Fast phase change with no preconditions

Random access memory (RAM) devices that rely on phase changes are primarily limited by the speed of crystallization. Rao et al. combined theory with a simple set of selection criteria to isolate a scandium-doped antimony telluride (SST) with a subnanosecond crystallization speed (see the Perspective by Akola and Jones). They synthesized SST and constructed a RAM device with a 700-picosecond writing speed. This is an order of magnitude faster than previous phase-change memory devices and competitive with consumer dynamic access, static random access, and flash memory.

Science, this issue p. 1423; see also p. 1386

Abstract

Operation speed is a key challenge in phase-change random-access memory (PCRAM) technology, especially for achieving subnanosecond high-speed cache memory. Commercialized PCRAM products are limited by the tens of nanoseconds writing speed, originating from the stochastic crystal nucleation during the crystallization of amorphous germanium antimony telluride (Ge2Sb2Te5). Here, we demonstrate an alloying strategy to speed up the crystallization kinetics. The scandium antimony telluride (Sc0.2Sb2Te3) compound that we designed allows a writing speed of only 700 picoseconds without preprogramming in a large conventional PCRAM device. This ultrafast crystallization stems from the reduced stochasticity of nucleation through geometrically matched and robust scandium telluride (ScTe) chemical bonds that stabilize crystal precursors in the amorphous state.

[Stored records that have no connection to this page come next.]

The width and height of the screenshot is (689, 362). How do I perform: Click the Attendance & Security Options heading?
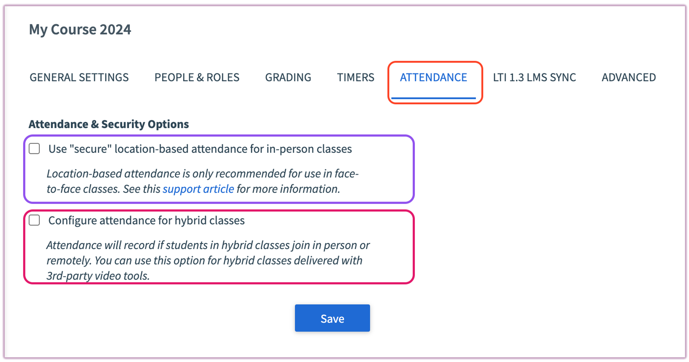click(109, 124)
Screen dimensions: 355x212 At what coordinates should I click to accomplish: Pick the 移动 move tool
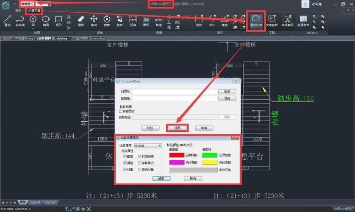pyautogui.click(x=94, y=21)
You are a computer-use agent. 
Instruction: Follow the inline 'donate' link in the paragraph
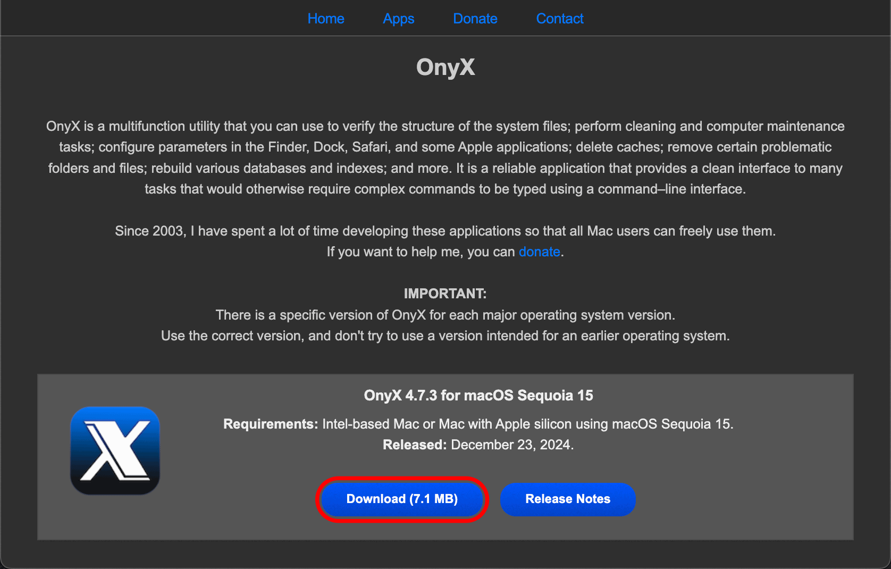[x=539, y=252]
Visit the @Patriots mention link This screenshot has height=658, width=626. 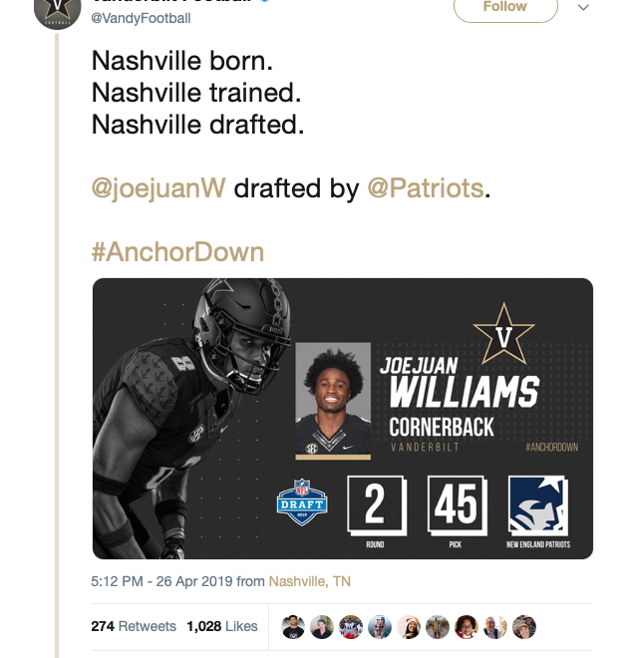point(426,188)
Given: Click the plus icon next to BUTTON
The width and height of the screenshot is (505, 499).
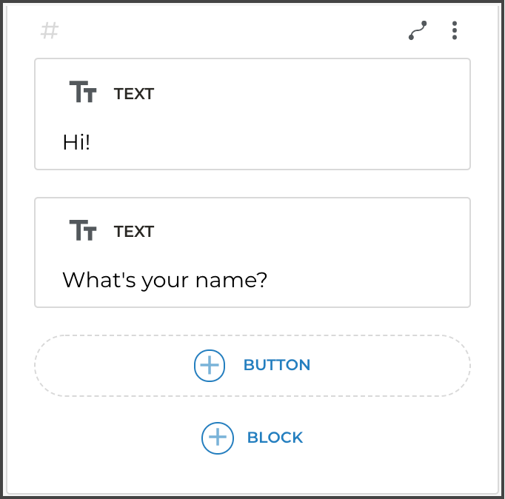Looking at the screenshot, I should coord(210,365).
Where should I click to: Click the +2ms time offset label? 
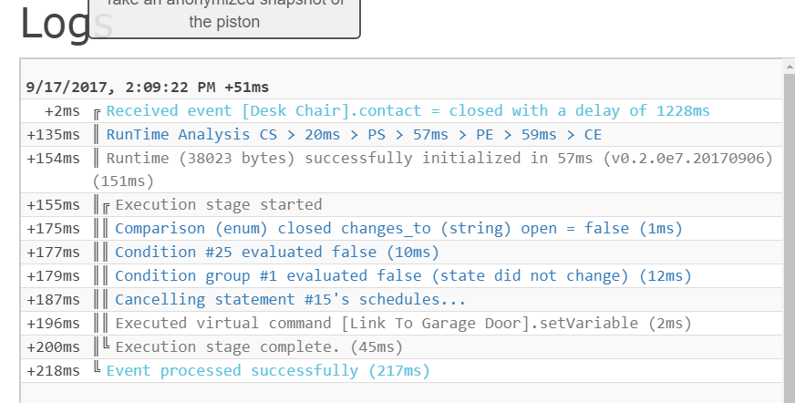[x=62, y=111]
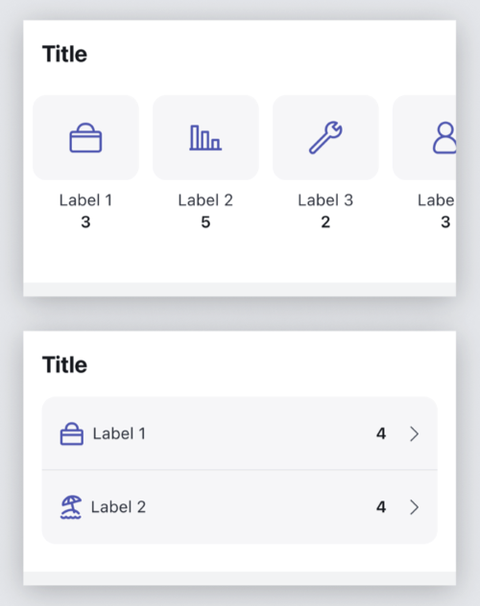Select the count 2 under Label 3
The width and height of the screenshot is (480, 606).
325,222
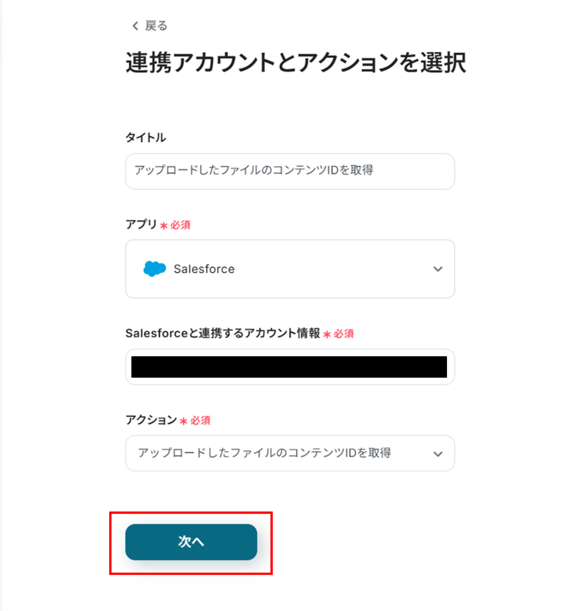Click the redacted Salesforce account information field
The width and height of the screenshot is (583, 611).
coord(289,367)
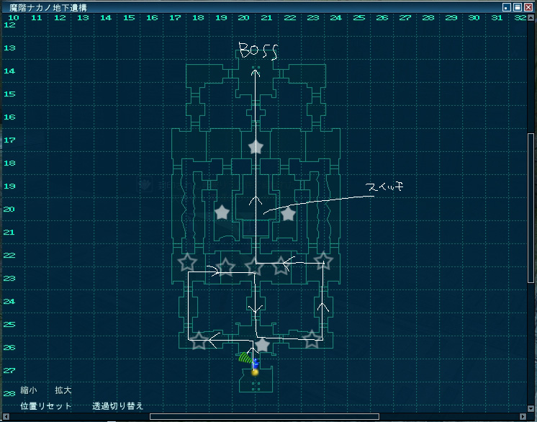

Controlling nucleation through alloy design paves the way for the development of cache-type PCRAM technology to boost the working efficiency of computing systems.

Nonvolatile phase-change random-access memory (PCRAM) is regarded as a leading candidate for next-generation electronic memory hierarchy (16). It uses the pronounced electrical resistance difference between the amorphous and crystalline states of chalcogenide phase-change materials (PCMs) to encode digital information (4). Large fragility—i.e., strong deviation of the temperature dependence of atomic dynamics from Arrhenius behavior (7)—is an essential property of PCMs that guarantees fast and reversible phase transitions between the two states at elevated temperatures, and yet good thermal stability at room temperature, making PCRAM one of the most promising candidates to compete with dynamic random-access memory (DRAM) and flash memory (810). However, to achieve “universal memory” (1) with PCRAM, subnanosecond operation is needed to compete with cache-type static random-access memory (SRAM) (5). Proper thermal design of PCRAM devices allows for an ultrafast RESET (erasing) process through amorphization, while the SET (writing) process remains as the bottleneck, because the crystallization kinetics of PCMs is critically limited by their fundamental properties, such as nucleation rate and growth speed. Several strategies have been tried to improve the SET or writing speed of the current Ge2Sb2Te5 (GST)–based PCRAM devices by increasing the crystallization speed of GST, but the typical writing time is still tens of nanoseconds. A very fast SET speed of ~500 ps (11) was achieved on a ~30-nm pore-like GST-based PCRAM device with the aid of a constant low voltage. However, because a ~10-ns-long preprogramming treatment was needed before every SET operation, the real overall writing speed remains insufficient for subnanosecond cache-type memory applications.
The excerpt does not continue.